I don't know why, but early on it somehow occurred to me that I could start my own tradition of wearing maize and blue University of Michigan clothing on Thursdays, hence "Michigan Thursday." Probably the most fun aspect of Michigan Thursday is the reaction of students in my undergraduate classes, whom I inform about my tradition right at the beginning of the semester. The students seem to get a kick out of it, and I've even had a couple of students join in with me in wearing Michigan items (e.g., shirt, cap) on Thursdays. One of my departmental faculty colleagues told me once that her father had attended UM Law School. While up in Ann Arbor a few years ago, I bought my colleague a "Michigan Law" T-shirt for her birthday, and she's worn it a few times on Thursdays.

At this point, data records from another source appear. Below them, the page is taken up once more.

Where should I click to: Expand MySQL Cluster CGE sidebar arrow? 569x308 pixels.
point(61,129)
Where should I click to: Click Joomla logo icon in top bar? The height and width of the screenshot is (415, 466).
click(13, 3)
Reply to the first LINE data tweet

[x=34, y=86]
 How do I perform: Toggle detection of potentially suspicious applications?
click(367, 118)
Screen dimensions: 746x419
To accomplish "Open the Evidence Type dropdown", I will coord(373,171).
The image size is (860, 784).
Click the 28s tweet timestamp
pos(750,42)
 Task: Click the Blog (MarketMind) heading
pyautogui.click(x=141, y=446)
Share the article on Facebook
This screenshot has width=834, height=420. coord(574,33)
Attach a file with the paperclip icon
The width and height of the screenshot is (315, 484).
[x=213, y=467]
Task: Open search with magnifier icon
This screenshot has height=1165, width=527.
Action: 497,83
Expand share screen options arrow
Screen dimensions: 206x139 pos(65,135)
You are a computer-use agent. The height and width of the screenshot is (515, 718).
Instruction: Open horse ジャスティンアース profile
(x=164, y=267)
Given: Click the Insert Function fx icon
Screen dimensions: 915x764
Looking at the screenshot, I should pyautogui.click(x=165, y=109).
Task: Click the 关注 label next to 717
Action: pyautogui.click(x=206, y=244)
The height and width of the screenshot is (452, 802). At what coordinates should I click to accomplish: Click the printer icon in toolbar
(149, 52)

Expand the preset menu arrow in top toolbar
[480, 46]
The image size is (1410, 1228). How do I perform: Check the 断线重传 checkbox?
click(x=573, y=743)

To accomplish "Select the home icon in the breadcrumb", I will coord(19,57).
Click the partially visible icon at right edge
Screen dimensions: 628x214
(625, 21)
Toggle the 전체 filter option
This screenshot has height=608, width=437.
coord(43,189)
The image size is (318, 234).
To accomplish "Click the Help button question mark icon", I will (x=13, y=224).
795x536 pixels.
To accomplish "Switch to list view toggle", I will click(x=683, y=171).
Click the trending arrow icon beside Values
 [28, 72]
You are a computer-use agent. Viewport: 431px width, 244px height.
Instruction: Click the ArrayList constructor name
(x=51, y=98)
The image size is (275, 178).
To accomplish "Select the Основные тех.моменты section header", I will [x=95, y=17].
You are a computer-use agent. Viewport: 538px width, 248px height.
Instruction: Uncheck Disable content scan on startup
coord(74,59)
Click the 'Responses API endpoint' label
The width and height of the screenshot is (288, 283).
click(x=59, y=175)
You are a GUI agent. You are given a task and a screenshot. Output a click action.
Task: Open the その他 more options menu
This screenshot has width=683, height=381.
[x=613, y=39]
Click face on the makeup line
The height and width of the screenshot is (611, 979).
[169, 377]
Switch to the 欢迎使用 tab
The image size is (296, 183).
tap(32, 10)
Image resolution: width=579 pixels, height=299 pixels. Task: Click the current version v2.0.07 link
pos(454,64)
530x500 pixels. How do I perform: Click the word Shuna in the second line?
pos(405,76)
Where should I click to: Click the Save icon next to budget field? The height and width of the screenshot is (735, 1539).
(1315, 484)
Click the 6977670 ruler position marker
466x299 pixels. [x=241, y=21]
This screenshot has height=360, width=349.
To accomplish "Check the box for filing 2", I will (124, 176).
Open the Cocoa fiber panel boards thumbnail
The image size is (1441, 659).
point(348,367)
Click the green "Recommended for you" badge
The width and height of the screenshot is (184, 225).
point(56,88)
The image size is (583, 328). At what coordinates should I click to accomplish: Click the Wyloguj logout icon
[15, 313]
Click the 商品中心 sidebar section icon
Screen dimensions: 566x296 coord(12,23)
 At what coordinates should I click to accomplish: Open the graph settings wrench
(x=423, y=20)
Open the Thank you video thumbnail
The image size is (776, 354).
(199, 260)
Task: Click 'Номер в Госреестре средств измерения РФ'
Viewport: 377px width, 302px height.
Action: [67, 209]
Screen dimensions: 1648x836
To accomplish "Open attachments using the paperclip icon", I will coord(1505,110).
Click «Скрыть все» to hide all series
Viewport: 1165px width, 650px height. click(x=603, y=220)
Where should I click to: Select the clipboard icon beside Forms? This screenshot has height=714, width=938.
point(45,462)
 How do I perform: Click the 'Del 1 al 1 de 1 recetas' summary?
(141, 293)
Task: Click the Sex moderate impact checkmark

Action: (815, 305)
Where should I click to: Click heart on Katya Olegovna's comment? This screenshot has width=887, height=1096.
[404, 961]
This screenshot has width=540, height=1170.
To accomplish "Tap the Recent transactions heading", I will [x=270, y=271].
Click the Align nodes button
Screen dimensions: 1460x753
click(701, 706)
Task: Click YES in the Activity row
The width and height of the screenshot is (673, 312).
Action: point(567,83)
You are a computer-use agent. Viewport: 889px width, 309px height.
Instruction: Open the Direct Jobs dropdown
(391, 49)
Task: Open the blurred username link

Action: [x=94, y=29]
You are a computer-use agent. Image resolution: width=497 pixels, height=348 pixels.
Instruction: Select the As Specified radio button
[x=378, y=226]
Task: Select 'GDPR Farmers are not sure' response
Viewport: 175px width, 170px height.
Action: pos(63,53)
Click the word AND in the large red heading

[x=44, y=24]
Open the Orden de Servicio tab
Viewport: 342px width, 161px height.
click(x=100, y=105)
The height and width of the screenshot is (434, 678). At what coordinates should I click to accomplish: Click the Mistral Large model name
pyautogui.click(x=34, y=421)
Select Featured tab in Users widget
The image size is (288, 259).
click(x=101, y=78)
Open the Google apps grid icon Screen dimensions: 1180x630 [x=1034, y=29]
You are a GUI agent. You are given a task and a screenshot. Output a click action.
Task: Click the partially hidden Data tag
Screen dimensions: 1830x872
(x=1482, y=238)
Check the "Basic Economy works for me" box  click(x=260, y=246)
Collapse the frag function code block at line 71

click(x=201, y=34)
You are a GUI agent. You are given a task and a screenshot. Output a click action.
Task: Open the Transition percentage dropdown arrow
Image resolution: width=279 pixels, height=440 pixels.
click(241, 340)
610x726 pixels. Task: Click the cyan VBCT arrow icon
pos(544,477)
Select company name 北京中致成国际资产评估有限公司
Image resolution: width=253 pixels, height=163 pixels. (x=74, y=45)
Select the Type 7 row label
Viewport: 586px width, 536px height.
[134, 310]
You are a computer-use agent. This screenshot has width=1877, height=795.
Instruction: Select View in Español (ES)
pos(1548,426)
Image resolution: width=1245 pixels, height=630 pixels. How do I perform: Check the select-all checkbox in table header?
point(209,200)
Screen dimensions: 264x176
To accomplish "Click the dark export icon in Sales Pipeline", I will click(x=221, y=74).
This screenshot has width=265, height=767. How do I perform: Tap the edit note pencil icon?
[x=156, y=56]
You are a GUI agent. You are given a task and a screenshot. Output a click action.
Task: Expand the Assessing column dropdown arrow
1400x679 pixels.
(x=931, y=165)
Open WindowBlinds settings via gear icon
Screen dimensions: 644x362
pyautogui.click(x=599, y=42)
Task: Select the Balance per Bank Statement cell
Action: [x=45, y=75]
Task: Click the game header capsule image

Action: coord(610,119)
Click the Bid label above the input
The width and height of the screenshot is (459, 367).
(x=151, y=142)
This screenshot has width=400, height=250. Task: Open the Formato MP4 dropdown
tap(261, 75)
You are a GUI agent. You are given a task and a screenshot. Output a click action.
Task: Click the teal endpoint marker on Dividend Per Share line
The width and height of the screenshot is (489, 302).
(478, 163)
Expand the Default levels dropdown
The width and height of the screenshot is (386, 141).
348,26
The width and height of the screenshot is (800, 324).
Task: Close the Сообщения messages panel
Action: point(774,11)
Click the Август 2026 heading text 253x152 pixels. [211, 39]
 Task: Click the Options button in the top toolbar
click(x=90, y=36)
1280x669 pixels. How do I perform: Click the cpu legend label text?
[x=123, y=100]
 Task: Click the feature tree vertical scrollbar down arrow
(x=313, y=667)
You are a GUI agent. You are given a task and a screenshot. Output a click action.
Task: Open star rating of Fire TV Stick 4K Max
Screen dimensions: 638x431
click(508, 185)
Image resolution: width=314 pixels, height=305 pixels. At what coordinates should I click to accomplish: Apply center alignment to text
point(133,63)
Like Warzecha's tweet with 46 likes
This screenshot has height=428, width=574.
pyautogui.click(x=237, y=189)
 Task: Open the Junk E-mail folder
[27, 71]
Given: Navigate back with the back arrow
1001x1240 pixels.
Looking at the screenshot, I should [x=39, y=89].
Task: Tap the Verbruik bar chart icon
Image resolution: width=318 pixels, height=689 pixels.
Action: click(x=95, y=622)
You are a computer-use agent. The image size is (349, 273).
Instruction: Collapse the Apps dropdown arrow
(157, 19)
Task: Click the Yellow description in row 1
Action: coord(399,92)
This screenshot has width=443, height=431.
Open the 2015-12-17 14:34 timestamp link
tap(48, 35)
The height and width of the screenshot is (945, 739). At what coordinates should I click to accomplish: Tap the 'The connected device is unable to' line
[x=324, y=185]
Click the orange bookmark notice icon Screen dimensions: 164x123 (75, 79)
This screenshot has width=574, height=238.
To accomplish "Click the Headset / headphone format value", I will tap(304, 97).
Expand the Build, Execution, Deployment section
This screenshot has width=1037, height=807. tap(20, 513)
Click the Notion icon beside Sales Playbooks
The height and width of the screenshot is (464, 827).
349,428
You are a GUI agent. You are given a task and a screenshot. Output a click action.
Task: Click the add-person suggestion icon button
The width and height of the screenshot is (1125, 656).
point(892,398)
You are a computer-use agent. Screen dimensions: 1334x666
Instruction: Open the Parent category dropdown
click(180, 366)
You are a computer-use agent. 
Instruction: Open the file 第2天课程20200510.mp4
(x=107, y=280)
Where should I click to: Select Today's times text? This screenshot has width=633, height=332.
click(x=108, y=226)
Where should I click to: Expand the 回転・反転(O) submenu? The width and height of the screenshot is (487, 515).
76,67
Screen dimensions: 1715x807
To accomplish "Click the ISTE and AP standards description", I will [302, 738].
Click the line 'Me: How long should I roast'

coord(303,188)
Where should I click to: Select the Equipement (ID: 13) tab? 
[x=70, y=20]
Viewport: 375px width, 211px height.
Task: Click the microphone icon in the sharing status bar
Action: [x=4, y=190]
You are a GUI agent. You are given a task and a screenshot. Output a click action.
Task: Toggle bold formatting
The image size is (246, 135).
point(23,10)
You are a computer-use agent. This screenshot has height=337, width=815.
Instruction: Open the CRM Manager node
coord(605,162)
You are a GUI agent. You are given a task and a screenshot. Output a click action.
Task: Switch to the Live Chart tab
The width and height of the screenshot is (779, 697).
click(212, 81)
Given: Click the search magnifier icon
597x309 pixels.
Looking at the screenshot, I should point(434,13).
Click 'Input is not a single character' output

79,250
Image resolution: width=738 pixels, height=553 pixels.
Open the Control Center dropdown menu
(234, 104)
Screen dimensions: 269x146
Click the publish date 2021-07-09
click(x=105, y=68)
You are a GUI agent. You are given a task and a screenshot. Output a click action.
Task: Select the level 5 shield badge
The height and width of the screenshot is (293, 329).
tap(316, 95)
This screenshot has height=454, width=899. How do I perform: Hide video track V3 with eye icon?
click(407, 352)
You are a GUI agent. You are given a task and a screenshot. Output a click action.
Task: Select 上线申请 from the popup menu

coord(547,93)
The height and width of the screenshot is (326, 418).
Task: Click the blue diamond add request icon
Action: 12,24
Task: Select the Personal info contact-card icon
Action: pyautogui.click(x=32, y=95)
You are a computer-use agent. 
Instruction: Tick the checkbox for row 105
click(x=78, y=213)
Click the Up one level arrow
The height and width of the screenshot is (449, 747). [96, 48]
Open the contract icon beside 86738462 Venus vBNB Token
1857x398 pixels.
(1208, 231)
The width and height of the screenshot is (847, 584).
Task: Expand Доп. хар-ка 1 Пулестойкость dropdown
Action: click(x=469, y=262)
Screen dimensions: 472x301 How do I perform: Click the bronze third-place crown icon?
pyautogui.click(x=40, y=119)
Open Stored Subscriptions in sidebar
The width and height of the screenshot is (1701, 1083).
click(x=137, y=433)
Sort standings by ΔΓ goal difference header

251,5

Upon learning of the tradition, people ask me if I have a "UCLA Wednesday" in honor of my undergraduate alma mater. I don't (it would mean having a majority -- three-fifths -- of my weekday clothing decisions governed by rules and I don't want to cross that line). I do, however, frequently wear UCLA clothing on an ad hoc basis.

Talking about school spirit, an article about a teaching activity I organized with colleagues from 20 colleges and universities around the nation on measuring school spirit has just come out. With a primary focus on how to define and measure a conceptual variable (in this case, school spirit), we had students in our research and statistics classes go around our respective campuses counting the number of students wearing school garb, displaying school decals on their cars, etc. The reference is shown below or you can contact me to receive a faxed copy (see right-hand side of page for web link to me, which contains an e-mail link).

School Spirit Study Group (A. Reifman, organizer). (2004). Measuring school spirit: A national teaching exercise. Teaching of Psychology, 31, 18-21.